* [The task]
Reproduce each of the following records line for line, with no changes.

Dataset items:
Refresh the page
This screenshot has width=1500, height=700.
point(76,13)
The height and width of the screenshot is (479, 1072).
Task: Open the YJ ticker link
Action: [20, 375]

* [Output for this task]
Refresh the page
This screenshot has width=1500, height=700.
point(76,13)
The height and width of the screenshot is (479, 1072).
Task: Open the YJ ticker link
Action: [20, 375]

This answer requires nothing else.